== YOUR OBJECTIVE ==
Copy the news report below on Sir Stuart Rose's NHS management review word for word, from its headline through its last sentence.

== STUDY TEXT ==
☆ ☆ ☆ ☆ ☆ ☆ ☆
Ex-M&S boss to advise NHS managers
Former Marks and Spencer boss Sir Stuart Rose is to lead a review into how to improve management in the NHS in England.
Sir Stuart will be looking at how managers can improve and become more visible in hospitals.
He has also been asked to look for ideas on how the NHS could attract and retain the best leaders.
It comes as ministers provided an update on the 14 hospital trusts placed in special measures.
Stuart Rose - who is he?
Sir Stuart Rose is the most experienced manager of big retail businesses in the UK.
He was the boss of Marks & Spencer from 2004 to 2011, which had lost its way and which he helped to rejuvenate, though problems persist.
He has also run the Burton Group (later split into Debenhams and Arcadia), Argos, the cash and carry group Booker, and Arcadia itself.
These days he has numerous part-time directorships, including the chairmanship of Oasis, which claims to be the country's biggest private dentist with more than 200 practices.
☆ ☆ ☆ ☆ ☆ ☆ ☆
== DATA EXTRACT ==
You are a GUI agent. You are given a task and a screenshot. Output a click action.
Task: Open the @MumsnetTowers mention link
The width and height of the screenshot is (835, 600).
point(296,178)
☆ ☆ ☆ ☆ ☆ ☆ ☆
== TASK RESPONSE ==
Ex-M&S boss to advise NHS managers
Former Marks and Spencer boss Sir Stuart Rose is to lead a review into how to improve management in the NHS in England.
Sir Stuart will be looking at how managers can improve and become more visible in hospitals.
He has also been asked to look for ideas on how the NHS could attract and retain the best leaders.
It comes as ministers provided an update on the 14 hospital trusts placed in special measures.
Stuart Rose - who is he?
Sir Stuart Rose is the most experienced manager of big retail businesses in the UK.
He was the boss of Marks & Spencer from 2004 to 2011, which had lost its way and which he helped to rejuvenate, though problems persist.
He has also run the Burton Group (later split into Debenhams and Arcadia), Argos, the cash and carry group Booker, and Arcadia itself.
These days he has numerous part-time directorships, including the chairmanship of Oasis, which claims to be the country's biggest private dentist with more than 200 practices.